Data networks provide for communication between a number of users by means of networking, i.e., connecting the individual users to one another. Communication in this context means the transmission of data between the users. The data to be transmitted are sent out as data messages, i.e. the data are packed together to form a number of packets (a/k/a “data pockets”) and sent in this form to the corresponding receiver via the data network.
The term transmission of data is here used synonymously with the abovementioned transmission of data messages or data packets. The networking itself is achieved, for example in switchable high-performance data networks (e.g., the Ethernet), in that between two users at least one switching unit is connected to both users. Each switching unit however can be connected to more than two users. Each user is connected to at least one switching unit but not directly to another user. Users are, for example, computers, stored-program controls (SPC) or other machines which exchange and/or process electronic data with other machines. In contrast to bus systems in which each user can directly reach any other user of the data network via the data bus, the switchable data networks are exclusively point-to-point connections, i.e. a user can only reach all other users of the switchable data network indirectly by forwarding of the data to be transmitted by means of one or more switching units.
In distributed automation systems, for example in the field of drive technology, particular data must arrive at the intended users thereof at particular times and be processed by the receivers. These are called real-time-critical data or data traffic since an untimely arrival of the data at the destination leads to unwanted results at the user. According to IEC 61491, EN61491 SERCOS interface—Brief technical description (http://www.sercos.de/deutsch/index_deutsch.htm), a successful real-time-critical data traffic of the said type can be guaranteed in distributed automation systems.
Various standardized communication systems, called bus systems, for the exchange of data between two or more electronic assemblies or devices are known in the prior art, and particularly for use in automation systems. Examples of such communication systems are: field bus, profibus, Ethernet, industrial Ethernet, FireWire, or internal PC bus systems (PCI). These bus systems are in each case designed or optimized for different fields of application and allow a decentralized control system to be built up. Process control and monitoring in automated production and especially in the case of digital drive technologies require very fast and reliable communication systems with predictable response times. A very fast and simple communication can be built up between various assemblies by means of parallel bus systems such as, for example, SMP, ISA, PCI or VME. These known bus systems are used particularly in computers and PCs.
Synchronous clocked communication systems having equidistance characteristics are known from automation technology. These are understood to be systems consisting of at least two users which are connected to one another via a data network for the purpose of mutual exchange of data or mutual transmission of data. The data are exchanged cyclically in equidistant communication cycles which are predetermined by the communication clock used by the system. Users are, for example, centralized automation devices, programming, planning or operating devices, peripheral devices such as input/output modules, drive systems, actuators, sensors, stored-program controls (SPC) or other control units, computers or machines which exchange electronic data with other machines, and particularly process data from other machines. In the text which follows, control units are understood to be closed-loop or open-loop control units of any type.

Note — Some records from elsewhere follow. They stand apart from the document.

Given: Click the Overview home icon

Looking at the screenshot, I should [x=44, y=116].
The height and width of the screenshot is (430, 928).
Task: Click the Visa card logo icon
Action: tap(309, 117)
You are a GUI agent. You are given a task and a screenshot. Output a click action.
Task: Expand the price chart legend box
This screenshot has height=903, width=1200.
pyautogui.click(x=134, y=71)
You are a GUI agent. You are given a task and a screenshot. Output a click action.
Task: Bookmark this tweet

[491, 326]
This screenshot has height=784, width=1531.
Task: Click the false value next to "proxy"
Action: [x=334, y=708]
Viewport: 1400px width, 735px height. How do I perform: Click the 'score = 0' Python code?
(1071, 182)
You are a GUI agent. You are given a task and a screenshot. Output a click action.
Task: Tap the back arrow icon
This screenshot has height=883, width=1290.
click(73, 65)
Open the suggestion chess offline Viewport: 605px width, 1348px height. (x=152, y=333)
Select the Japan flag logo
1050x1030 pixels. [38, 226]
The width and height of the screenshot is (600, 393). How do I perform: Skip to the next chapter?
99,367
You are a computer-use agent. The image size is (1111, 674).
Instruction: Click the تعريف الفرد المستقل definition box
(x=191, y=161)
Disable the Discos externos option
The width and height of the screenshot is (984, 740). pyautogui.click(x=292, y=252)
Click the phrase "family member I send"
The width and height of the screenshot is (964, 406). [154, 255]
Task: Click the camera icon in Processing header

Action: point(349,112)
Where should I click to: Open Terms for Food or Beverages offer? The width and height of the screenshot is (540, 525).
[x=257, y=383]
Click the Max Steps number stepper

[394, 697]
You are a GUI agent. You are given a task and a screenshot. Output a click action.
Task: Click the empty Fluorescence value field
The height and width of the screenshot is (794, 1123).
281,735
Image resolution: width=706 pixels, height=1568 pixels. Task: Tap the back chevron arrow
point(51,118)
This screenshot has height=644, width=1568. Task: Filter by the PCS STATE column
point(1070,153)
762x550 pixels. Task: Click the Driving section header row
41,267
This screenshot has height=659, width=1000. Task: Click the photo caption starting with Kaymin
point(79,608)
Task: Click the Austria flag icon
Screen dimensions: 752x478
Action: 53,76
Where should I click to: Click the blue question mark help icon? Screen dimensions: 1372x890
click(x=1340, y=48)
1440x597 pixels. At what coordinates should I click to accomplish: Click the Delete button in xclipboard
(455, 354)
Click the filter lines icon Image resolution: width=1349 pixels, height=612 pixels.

An equidistant deterministic cyclic data exchange in communication systems is based on a common clock or time base of all components involved in the communication. The clock or time base is transmitted from a designated component (master clock) to the other components. In the case of an isochronous real-time Ethernet, the clock or time base is predetermined by a synchronization master by transmitting synchronization messages.
In German patent application 100 58 524.8, not previously published, a system and a method for transmitting data via switchable data networks are disclosed, which allow a mixed operation of real-time-critical and non-real-time-critical data communication particularly data communication, based on the Internet or Intranet.